The Evolution of an Idea

I’ve been thinking this week about how different the idea for our next feature film is from when I first started working on it. To begin with ‘TIME AND PLACE’ was going to be an attempt to show how over time, things lose their meaning, that the material/aesthetics of our lives are the only things that change, and that life is in a constant state of flux. Now obviously these are all big themes/ideas to deal with in the space of 90 minutes or so (no small feat), but I was always clear that “these things” could be suggested through background audio/visuals, character decisions/reactions, and clever staging/design. We never needed to show the entire history of the world to get this point across. Focussing on how big historical or cosmic changes would effect the individual was always going to be the focus.
What changed though, was the central focus. ‘TIME AND PLACE’ is now more about morality and ethics than it is the effects of time. The idea first took root when I was travelling South-East Asia last year. Seeing ruins of past civilizations that were the largest in the world at one point in time (Angkor / Sukhothai / Great Wall of China). The year previous to my visiting, some of these vast ruins were, well….ruined, by natural disasters, and being rebuilt (something I’m still not sure I’m okay with). Time had changed these places, and made one thing extremely clear – over time, the old gets completely washed away. The message or the idea may become diluted. Nothing is permanent. On a long enough timeline, everything fades away. Which ties in nicely with what this post is about – change.
I’m not sure at what point the idea for the film changed, I just know what the film is going to be now. (For those unfamiliar with what our next film is about, here’s a little information: “When scientists reveal the universe has stopped expanding, and will soon begin to contract, time collapses for one man. Things lose their meaning, and moral boundaries seem absurd. ‘TIME AND PLACE’ will be a low-budget epic in which one man has to come to terms with his decisions, knowing that some day all that surrounds him will cease to exist.” The idea of the universe beginning to contract is known as “The Big Crunch” – the opposite of the big bang).
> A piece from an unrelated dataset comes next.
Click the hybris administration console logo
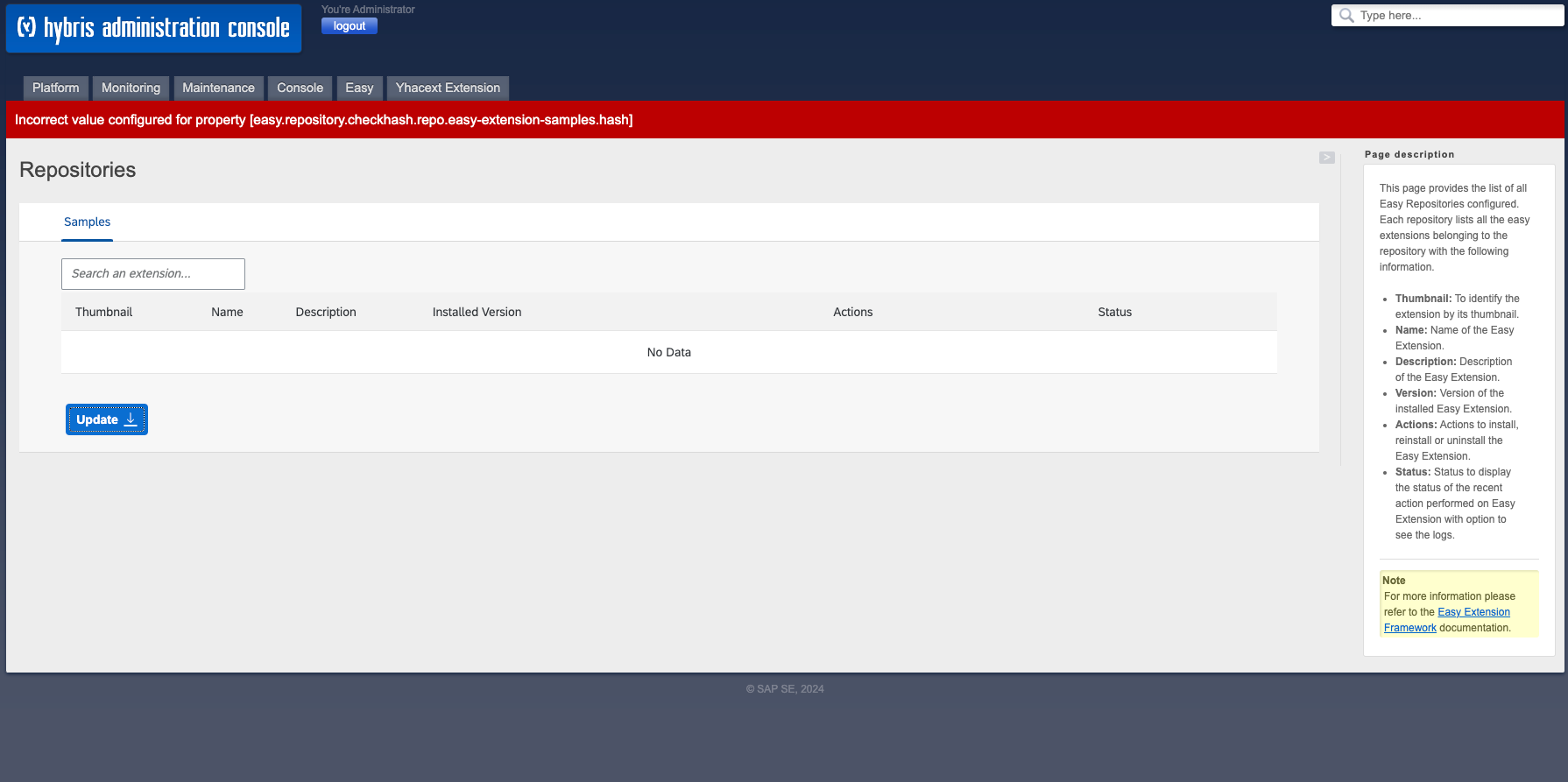Image resolution: width=1568 pixels, height=782 pixels. [x=154, y=28]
When considering the idea that time could quite possibly stop and begin to contract, sending us back from the present, into the past and make us relive every moment backwards, it offers up the question – ‘What would you do if you knew there would be no consequences to your actions?’. If you start at point A, and point C is where things begin to go backwards, when you return from point C to point B in the timeline of your life, the events at point C technically no longer exist and therefore the consequences of your actions at points A and B no long exist either. This is the central focus of ‘TIME AND PLACE’ now.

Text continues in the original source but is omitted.